§ **JOBS**
(A) According to the passage on omni-modal goal conditioning, which three kinds of objectives do its training strategies employ?
(B) Extract every line of the records that contains the string "text", treating uppercase and lowercase as different.

Omni-modal Goal Conditioning

• Omni-modal goal conditioning is a framework that integrates various goal inputs like language, images, and poses to enable flexible and robust decision-making in AI systems.
• Architectural implementations feature unified encoders, transformer-based cross-modal fusion, and modality dropout, leading to improved generalization and transfer capabilities.
• Training strategies employ supervised, auxiliary, and diffusion objectives with difficulty-aware sampling to ensure robustness against missing modalities and scalability across domains.

Omni-modal goal conditioning refers to the capability of an artificial agent or generative model to interpret and act upon a goal specification provided in any of several distinct, possibly complementary, modalities—such as natural language, images, structured poses, spatial coordinates, or geometric controls. Unlike traditional systems restricted to a single mode of goal input (e.g., only language instructions or discrete spatial targets), omni-modal systems are explicitly designed for robust cross-modal fusion, compositionality, and adaptation, enabling flexible interfacing, broader generalization, and efficient transfer across domains or platforms.

§ **RECORDS PROVIDED**
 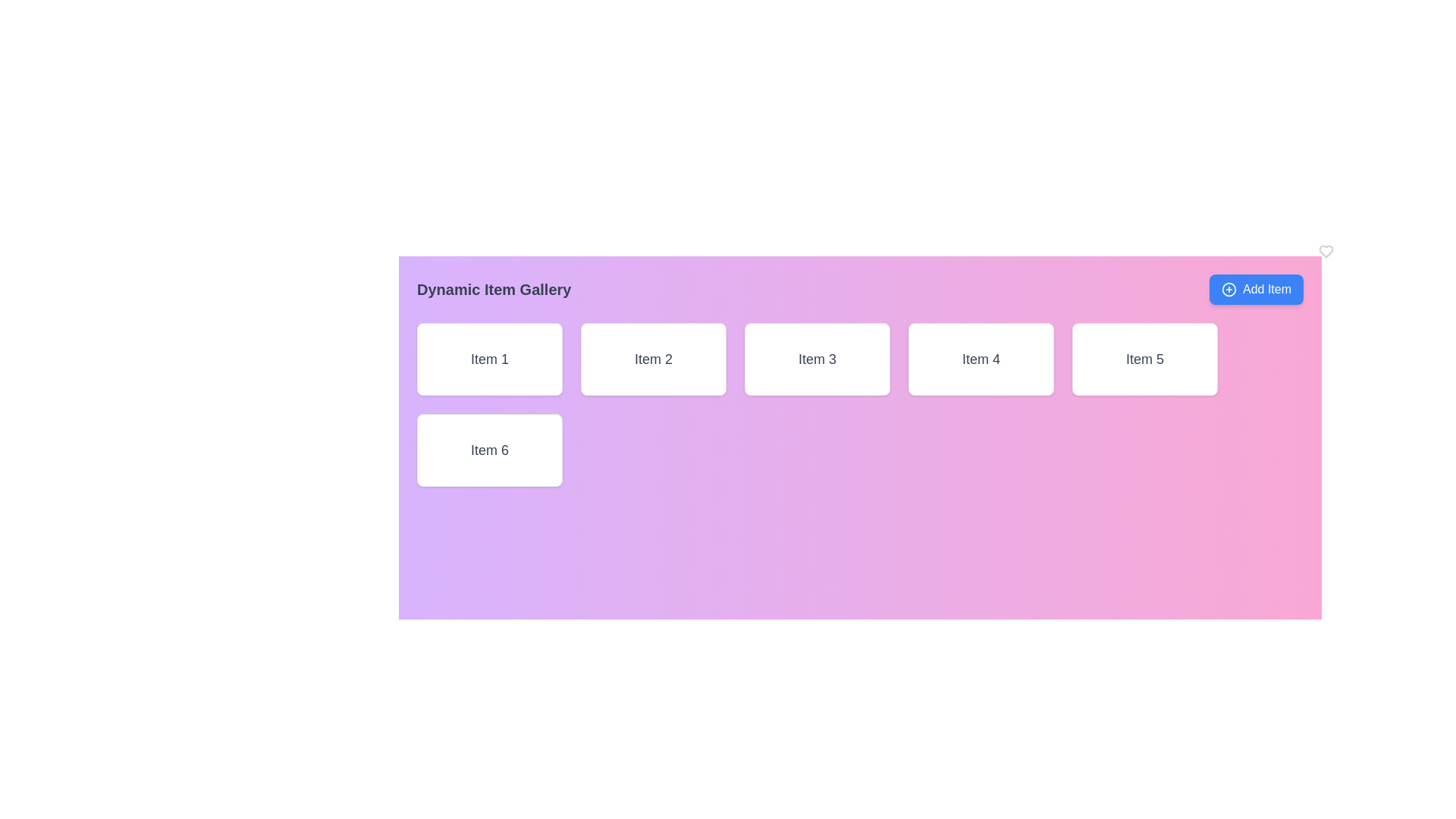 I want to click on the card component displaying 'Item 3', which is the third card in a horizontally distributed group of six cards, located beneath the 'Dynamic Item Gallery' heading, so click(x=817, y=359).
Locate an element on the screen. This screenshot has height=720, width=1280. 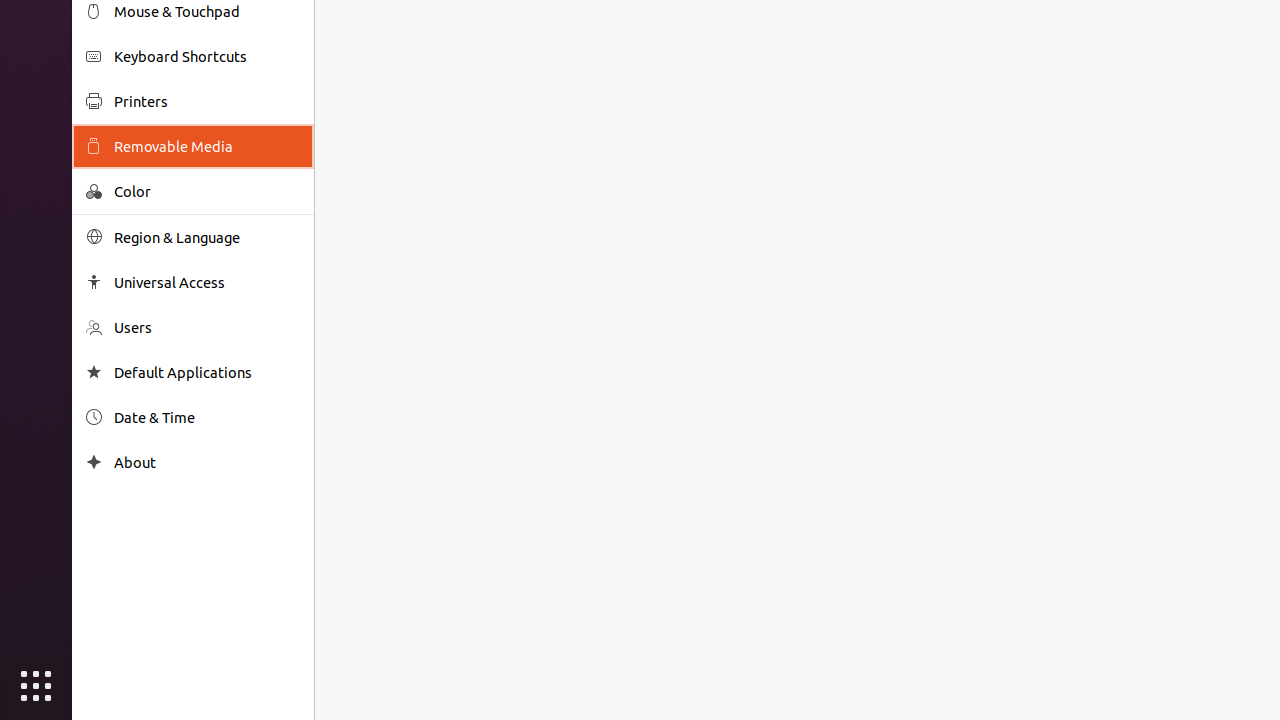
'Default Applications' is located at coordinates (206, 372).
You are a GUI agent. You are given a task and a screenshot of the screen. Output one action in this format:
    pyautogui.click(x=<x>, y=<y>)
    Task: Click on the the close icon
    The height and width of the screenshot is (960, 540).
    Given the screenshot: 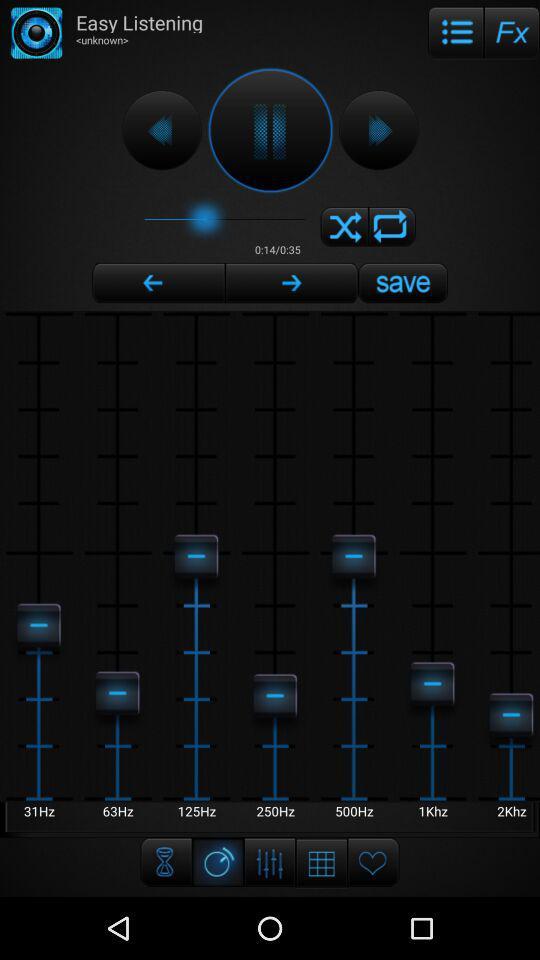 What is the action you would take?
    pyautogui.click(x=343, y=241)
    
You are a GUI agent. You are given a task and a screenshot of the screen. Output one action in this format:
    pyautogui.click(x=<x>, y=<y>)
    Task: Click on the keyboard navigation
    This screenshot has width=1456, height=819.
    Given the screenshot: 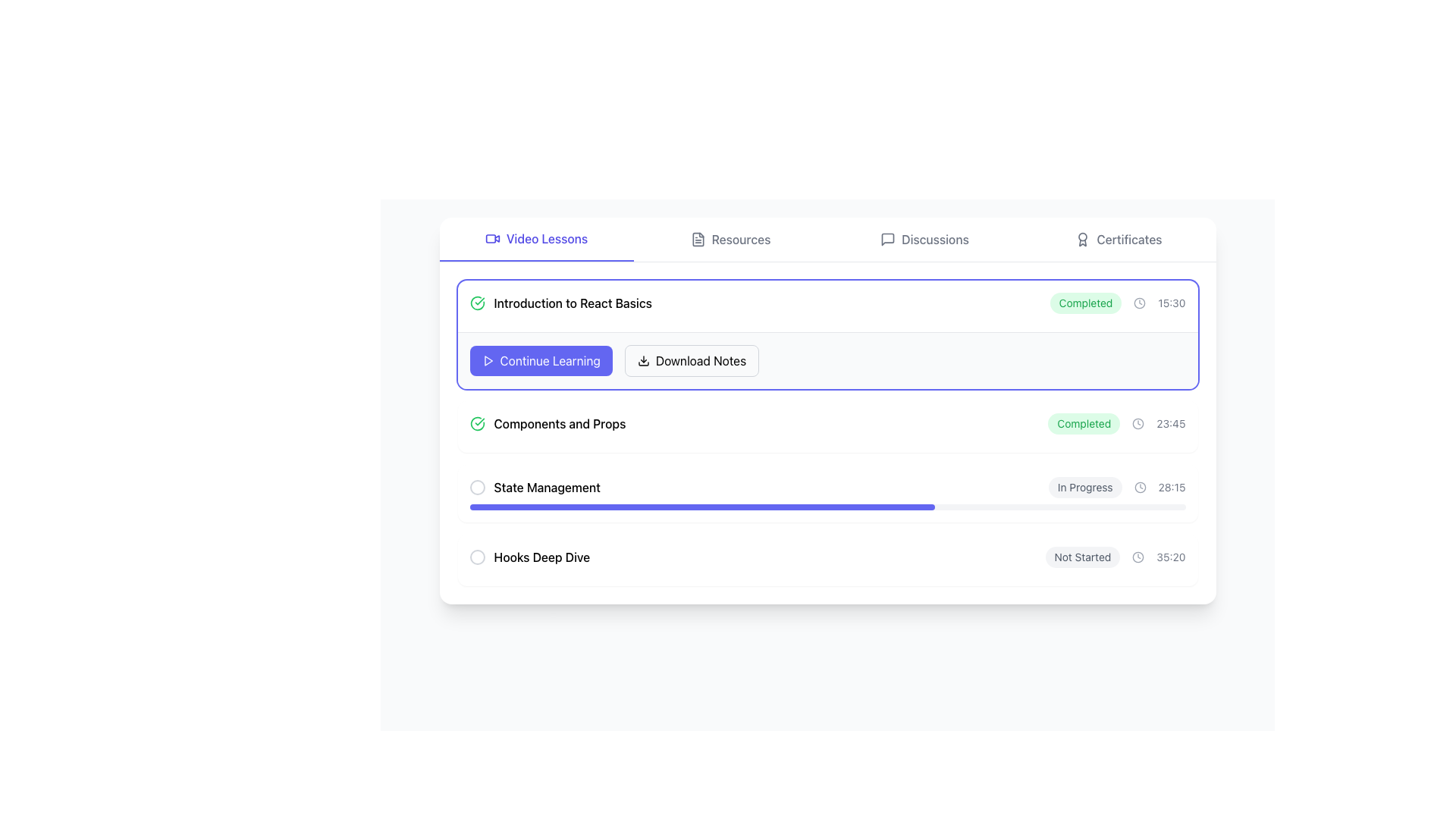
==
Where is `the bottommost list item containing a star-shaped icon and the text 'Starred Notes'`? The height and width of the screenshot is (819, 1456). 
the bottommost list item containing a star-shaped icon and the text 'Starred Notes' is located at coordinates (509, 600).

§ **THE REPLIES**
(A) Supervised, auxiliary, and diffusion objectives.

(B)
Where is `the bottommost list item containing a star-shaped icon and the text 'Starred Notes'`? The height and width of the screenshot is (819, 1456). 
the bottommost list item containing a star-shaped icon and the text 'Starred Notes' is located at coordinates (509, 600).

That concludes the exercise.